SUPPLIED TEXT below:

1942 declaration from several Allied governments-in-exile

Punishment for War Crimes was the title of a declaration issued by the representatives of eight Allied governments-in-exile and the Free French at the third Inter-Allied Conference at St James's Palace in London, United Kingdom, on 13 January 1942. It has been described as the "first milestone" towards the creation of an international legal framework for the prosecution of war crimes in German-occupied Europe during World War II.

==Declaration==
The declaration agreed at the meeting on 13 January 1942 was signed by the Belgian, Czechoslovak, Dutch, Greek, Luxembourg, Norwegian, and Yugoslav governments in exile as well as the Free French National Committee. Representatives of the British government attended the meeting as observers together with representatives from Canada, Australia, New Zealand, and South Africa. Although noting that the declaration was chiefly symbolic and could not be enforced, the historian Julia Eichenberg notes that "it was the first to formulate a new and jointly Allied attitude towards the prosecution of war crimes, setting them on the agenda of all further discussions between the Allied governments and making them central to all declared war aims and peace plans". The declaration stated that the Allied governments "placed among their principal war aims the punishment, through the channel of organized justice, of those guilty of or responsible for these crimes, whether they have ordered them, perpetrated them or participated in them".

End of SUPPLIED TEXT.
DATASET CONTENT below:

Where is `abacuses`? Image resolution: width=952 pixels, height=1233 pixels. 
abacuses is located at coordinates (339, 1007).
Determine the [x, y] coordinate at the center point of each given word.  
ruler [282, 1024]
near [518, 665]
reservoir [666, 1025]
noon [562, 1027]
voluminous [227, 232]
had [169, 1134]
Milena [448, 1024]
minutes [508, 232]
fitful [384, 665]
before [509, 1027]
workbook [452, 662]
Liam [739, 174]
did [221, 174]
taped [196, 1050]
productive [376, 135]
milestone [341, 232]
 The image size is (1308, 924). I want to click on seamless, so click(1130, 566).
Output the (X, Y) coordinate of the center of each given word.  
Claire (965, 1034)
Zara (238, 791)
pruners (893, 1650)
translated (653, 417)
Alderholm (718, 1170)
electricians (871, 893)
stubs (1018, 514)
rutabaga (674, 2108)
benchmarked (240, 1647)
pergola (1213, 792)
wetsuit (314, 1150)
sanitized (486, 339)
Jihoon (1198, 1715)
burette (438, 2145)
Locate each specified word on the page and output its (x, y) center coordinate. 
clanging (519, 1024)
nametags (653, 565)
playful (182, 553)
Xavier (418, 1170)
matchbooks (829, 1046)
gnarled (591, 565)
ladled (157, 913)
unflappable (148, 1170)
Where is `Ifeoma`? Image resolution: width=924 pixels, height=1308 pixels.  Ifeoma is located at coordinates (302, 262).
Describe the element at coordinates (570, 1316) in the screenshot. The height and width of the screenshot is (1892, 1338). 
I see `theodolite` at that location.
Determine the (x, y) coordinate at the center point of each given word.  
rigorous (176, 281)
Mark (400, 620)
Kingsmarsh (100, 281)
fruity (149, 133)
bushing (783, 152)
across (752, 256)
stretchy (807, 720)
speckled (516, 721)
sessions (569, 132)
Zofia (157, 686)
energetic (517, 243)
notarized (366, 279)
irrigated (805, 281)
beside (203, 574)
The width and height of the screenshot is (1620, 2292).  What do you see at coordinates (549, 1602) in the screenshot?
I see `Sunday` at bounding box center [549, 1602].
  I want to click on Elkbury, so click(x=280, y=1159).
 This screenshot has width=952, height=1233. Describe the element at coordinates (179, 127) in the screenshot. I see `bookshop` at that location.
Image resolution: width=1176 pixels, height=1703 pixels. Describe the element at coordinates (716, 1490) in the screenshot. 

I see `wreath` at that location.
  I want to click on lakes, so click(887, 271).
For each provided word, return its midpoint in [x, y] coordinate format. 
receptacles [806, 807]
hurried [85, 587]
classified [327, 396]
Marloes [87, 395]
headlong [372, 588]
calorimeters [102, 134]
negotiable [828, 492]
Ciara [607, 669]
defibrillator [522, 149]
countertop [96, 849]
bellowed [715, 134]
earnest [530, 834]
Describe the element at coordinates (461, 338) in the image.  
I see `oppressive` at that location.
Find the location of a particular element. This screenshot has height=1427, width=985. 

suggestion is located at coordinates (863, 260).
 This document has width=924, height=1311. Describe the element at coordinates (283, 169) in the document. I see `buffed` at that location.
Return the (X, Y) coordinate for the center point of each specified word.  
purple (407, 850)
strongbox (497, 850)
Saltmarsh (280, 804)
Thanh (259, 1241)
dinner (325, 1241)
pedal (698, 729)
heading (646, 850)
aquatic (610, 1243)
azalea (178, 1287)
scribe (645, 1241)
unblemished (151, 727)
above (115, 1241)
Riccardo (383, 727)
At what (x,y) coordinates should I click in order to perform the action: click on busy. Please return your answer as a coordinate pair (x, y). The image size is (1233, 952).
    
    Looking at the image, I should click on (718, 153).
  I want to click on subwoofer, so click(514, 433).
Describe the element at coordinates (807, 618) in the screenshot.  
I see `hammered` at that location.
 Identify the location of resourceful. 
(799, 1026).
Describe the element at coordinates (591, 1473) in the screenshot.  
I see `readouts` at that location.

End of DATASET CONTENT.

ACTIVITY LIST:
1: From the text on the 1942 war crimes declaration, pull out word for word the passage starting with "1942 declaration from" and going on through "World War II.".
2: Extend the text on the 1942 war crimes declaration by writing on from its last sentence.
The saved data entries have nothing to do with this.

ANSWER SECTION:
1:
1942 declaration from several Allied governments-in-exile

Punishment for War Crimes was the title of a declaration issued by the representatives of eight Allied governments-in-exile and the Free French at the third Inter-Allied Conference at St James's Palace in London, United Kingdom, on 13 January 1942. It has been described as the "first milestone" towards the creation of an international legal framework for the prosecution of war crimes in German-occupied Europe during World War II.

2:
The declaration did not make any specification about the "character, race, or religion of the victim" and made no reference to the persecution of specific minority groups such as Jews. It was only in December 1942 that the Holocaust was condemned in the Joint Declaration by Members of the United Nations.

The declaration was formally presented to the British, American, and Soviet governments as a diplomatic note verbale. These felt obliged to respond with their own declarations affirming their desire to establish legal accountability for war crimes after the war. The declaration contributed to the establishment of an Inter-Allied Commission on the Punishment of War Crimes under the auspices of the London International Assembly with Michał Potulicki as secretary-general which met regularly until it was superseded by the United Nations War Crimes Commission (UNWCC) in October 1943. In conjunction with the Inter-Allied Information Committee, it published a number of studies on aspects of German policy in German-occupied Europe.